Collected data
════════
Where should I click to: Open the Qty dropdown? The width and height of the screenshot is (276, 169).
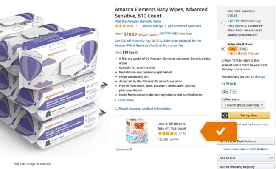pos(229,92)
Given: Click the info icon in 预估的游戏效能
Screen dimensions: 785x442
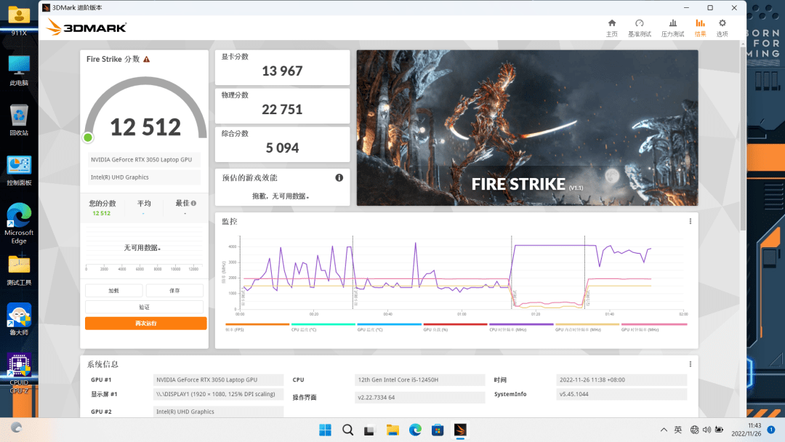Looking at the screenshot, I should pyautogui.click(x=339, y=178).
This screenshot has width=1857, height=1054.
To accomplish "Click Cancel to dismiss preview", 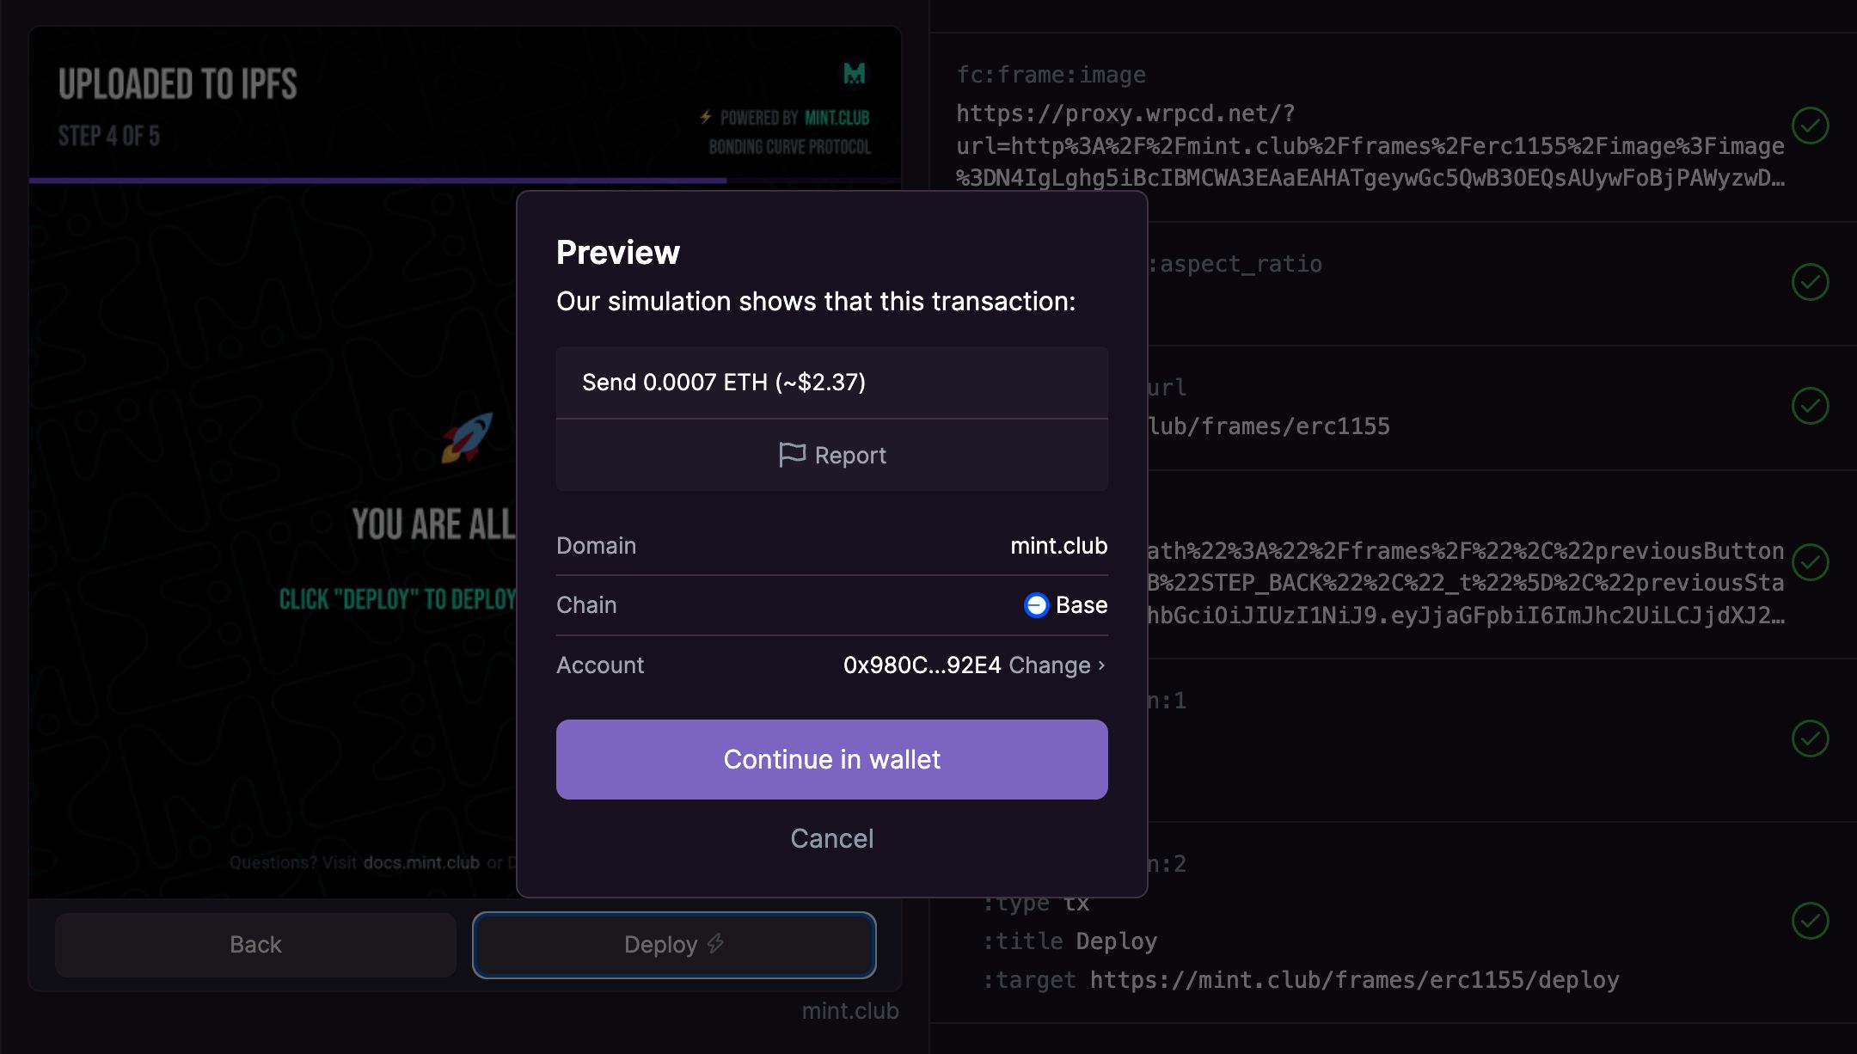I will (x=831, y=838).
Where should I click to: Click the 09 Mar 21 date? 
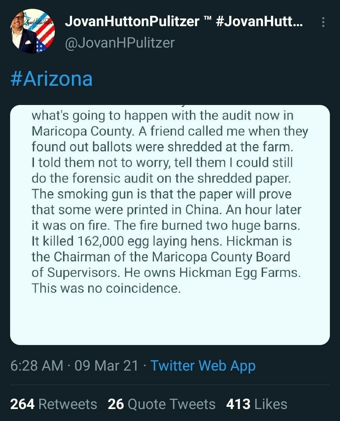tap(106, 366)
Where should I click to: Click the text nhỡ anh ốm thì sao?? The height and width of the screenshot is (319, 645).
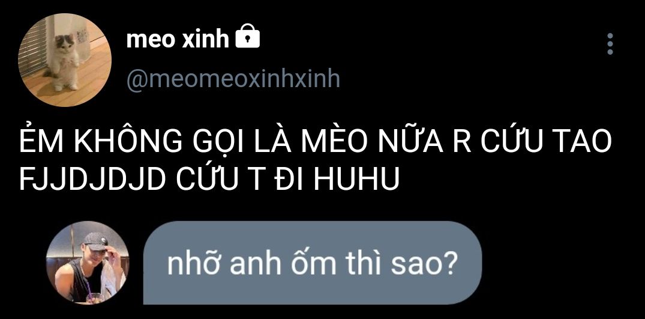312,264
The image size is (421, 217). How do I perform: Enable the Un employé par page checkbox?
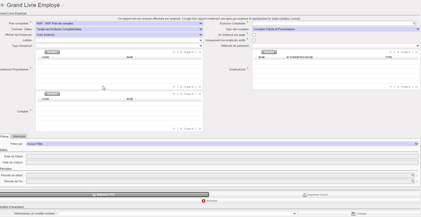[254, 35]
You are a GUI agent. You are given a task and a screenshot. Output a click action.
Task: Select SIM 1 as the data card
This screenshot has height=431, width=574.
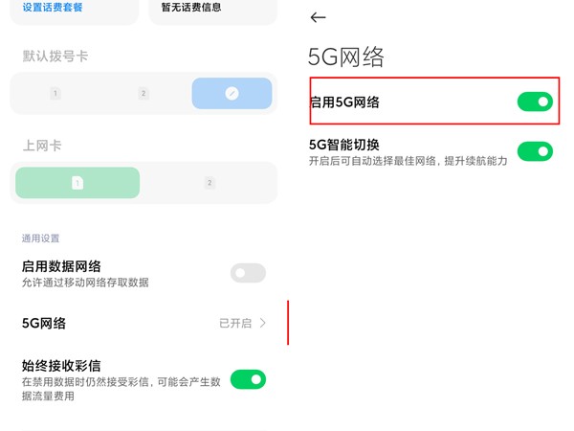pyautogui.click(x=78, y=182)
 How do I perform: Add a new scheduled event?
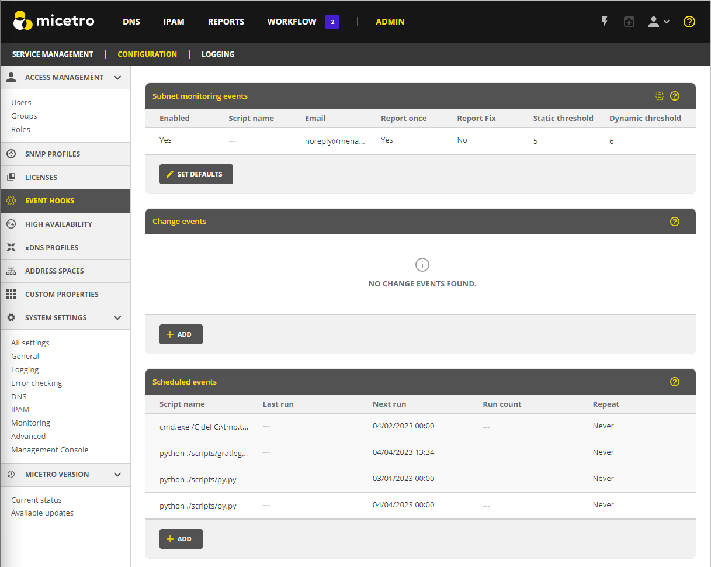point(181,539)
════════
◆ **Work task**
Please repeat exactly the lines from the one containing "Task: Select SIM 1 as the data card" through the end of the entries, both included, omitting pictures.

◆ **Your response**
Task: Select SIM 1 as the data card
This screenshot has height=431, width=574.
pyautogui.click(x=78, y=182)
 How do I perform: Add a new scheduled event?
point(181,539)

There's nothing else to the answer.